Business Honors senior Samantha Setyakarya traveled to Japan in the summer for a Study Abroad program. She has shared her experience from a student perspective on this blog for those who may be considering a Study Abroad program in the future.
After packing my bags and making the transition from the apartment lifestyle to the host family lifestyle, I began to notice some important advantages and disadvantages of living both lifestyles that I thought would be important to share with future study abroad students.
The first portion of my study abroad experience included living in a Japanese apartment. The entire apartment size was the equivalent of a standard American kitchen. It included a twin sized bed, a desk, television, air conditioning, a small kitchen, laundry machine, and a small bathroom that included a shower and sink. I hadn’t planned on spending too much time within the apartment; therefore, I believe the size was perfect.
One of the most important advantages of living the apartment lifestyle included having your own free time, anytime. During this time, I was able to leave and return to the apartment freely without any restrictions. If I wanted to spend time with friends late at night, I could do that without being worried about making my host family wait for me at odd hours. In addition, since I was living on my own, I was in charge of preparing my own meals, doing my own laundry and cleaning, and in the process became more independent. This lifestyle was similar to the lifestyle I would live if I were to move to Japan upon entering the work force. Whenever I made friends, it was easy for me to invite them over. If I felt like leaving the place dirty and if I wanted to shower at odd hours, I could also do that.
Host Family Lifestyle:
During my stay in the apartments, occasionally I found myself lonely. You have to keep in mind that even though you have made many friends in your host country, they all have their own lives. This aspect also enabled me to be productive in my studies.

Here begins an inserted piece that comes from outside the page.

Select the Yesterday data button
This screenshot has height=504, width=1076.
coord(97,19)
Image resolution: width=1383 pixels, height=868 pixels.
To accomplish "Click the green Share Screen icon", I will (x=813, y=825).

The host family lifestyle, on the other hand, was completely different. Every day the host family cooked me traditional Japanese food, and during our meals together I was able to continuously practice the language with them. Since I found the time I spent with them more valuable than my other studies, that was my focus. I found myself staying up late just to talk with them and got to practice the language. Often times I was sleep deprived and did not get my homework done as quickly as I would have liked, but I believe that spending time with the host family was one of the most valuable parts of my experience in Japan. With the host family I was exposed to several aspects of Japanese culture and lifestyle that I would not have been able to experience on my own, it was a continuous learning process and my mind was always moving. I believe I learned the most while living with the host family when compared to the apartments. In the process they were also able to learn about American culture and I was able to create my very own Japanese family. They will be visiting me in Hawaii this upcoming winter break.
If students are given the option to choose between living in an apartment or with a host family, I would recommend living with the host family.